* **GIVEN REQUEST A**
Pull out every line of the listing that contains the string "plus".

* **PAGE EXCERPT**
- - -

Friday, December 2, 2011

M13 Designing Lair (2)

I want to try to summarize some of the great proposals that were suggested in part one, but first let me suggest that perhaps we are thinking too small with lair. Right now, [landtype] Lair means "As long as you control a [landtype]..." That's been working well for us, but we should at least consider the possibility of creating a more universal ability word. By replacing the [landtype] variable with the [characteristic] variable, the ability word now handles all threshold-1 scenarios. I found 23 common creatures with this set-up and 18 non-common ones, so it may be worthwhile to find one ability word that binds them all under the same verbal concept.

"Lair" would not do it. I don't think Kithkin Greatheart, as fond as he is of giants, would hang out in a filthy giant lair nor would Cliffrunner Behemoth spend much time in, uh, in red and/or white lairs, whatever that means. We've discussed what name to use for this ability multiple times and we're mostly very happy with lair when it cares only about land types and appears only on creatures. Again, I lament that 'affinity' is taken since that would be perfect. 'Awareness' might work. 'Presence' and 'bond' have potential. Trevor had some good suggestions recently too. I like 'skill' and 'proficiency' but they both fail the above test. 'Boost' and 'ability' are a bit generic, but I think that's exactly what we need if we go this route.

- - -

* **DATA**

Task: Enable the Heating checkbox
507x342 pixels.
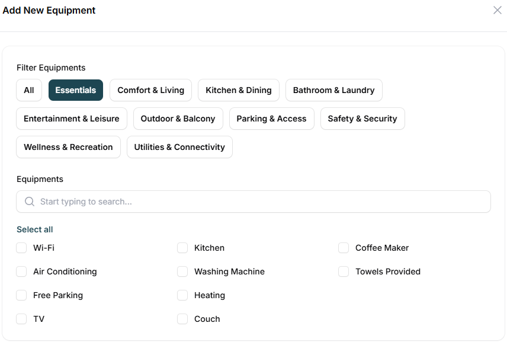Action: point(182,295)
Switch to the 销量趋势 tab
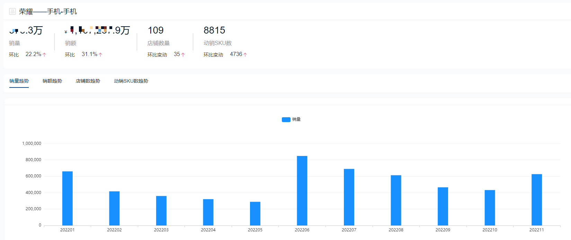 (x=19, y=81)
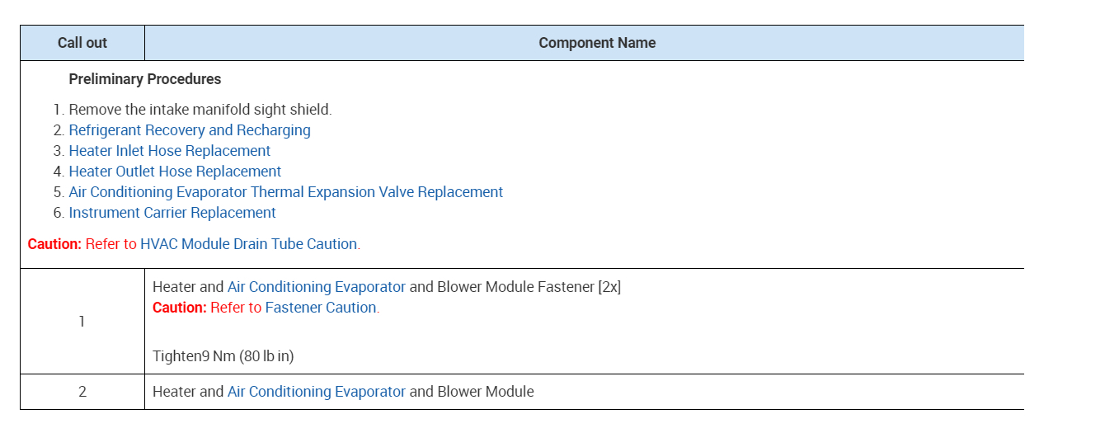Viewport: 1105px width, 447px height.
Task: Follow the Heater Outlet Hose Replacement link
Action: point(175,172)
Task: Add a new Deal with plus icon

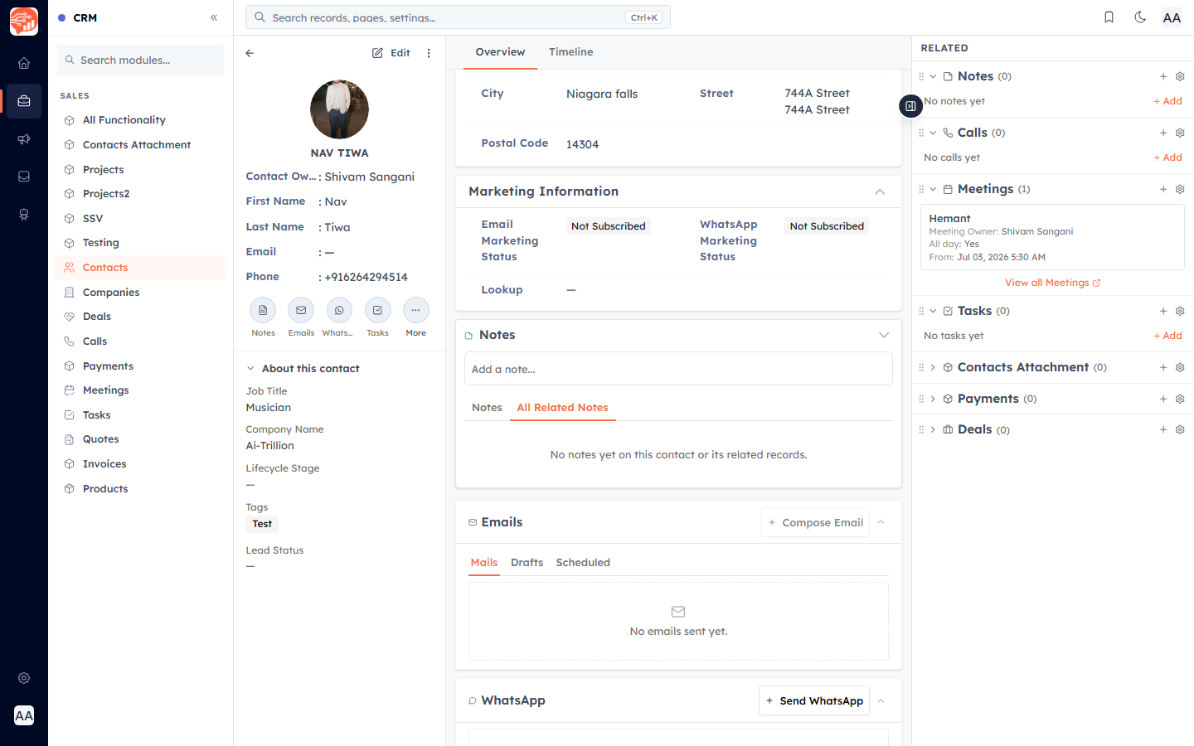Action: click(x=1163, y=429)
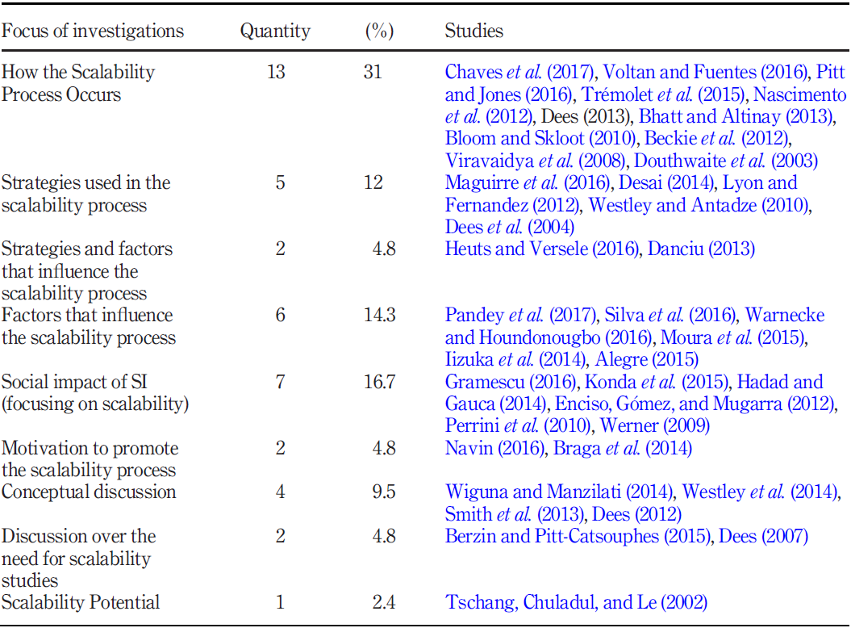
Task: Click the Danciu (2013) reference
Action: (x=701, y=249)
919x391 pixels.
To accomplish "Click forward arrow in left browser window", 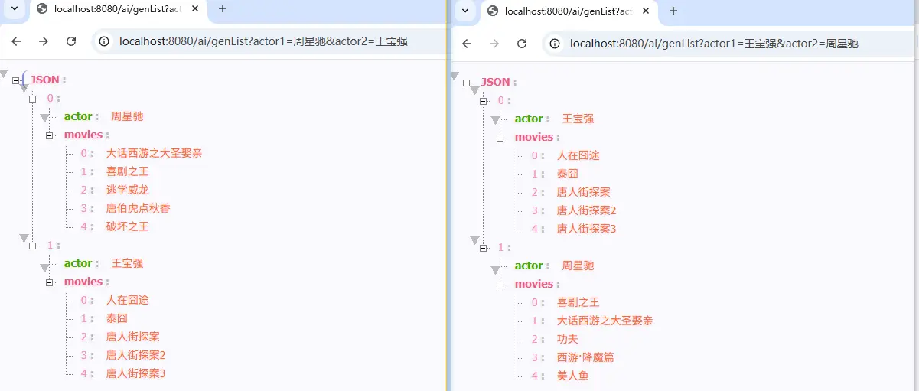I will (44, 41).
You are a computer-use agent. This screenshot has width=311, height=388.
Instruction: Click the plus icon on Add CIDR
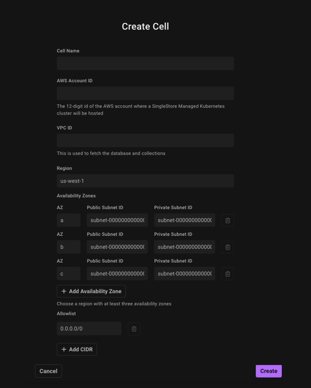click(x=64, y=350)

- - -

* **GIVEN REQUEST B**
List every word that the post on designing lair encloses in single quotation marks.

* **COMPLETE ANSWER A**
Task: Add a new Deal with plus icon
Instruction: Click the plus icon on Add CIDR

* **COMPLETE ANSWER B**
affinity, Awareness, Presence, bond, skill, proficiency, Boost, ability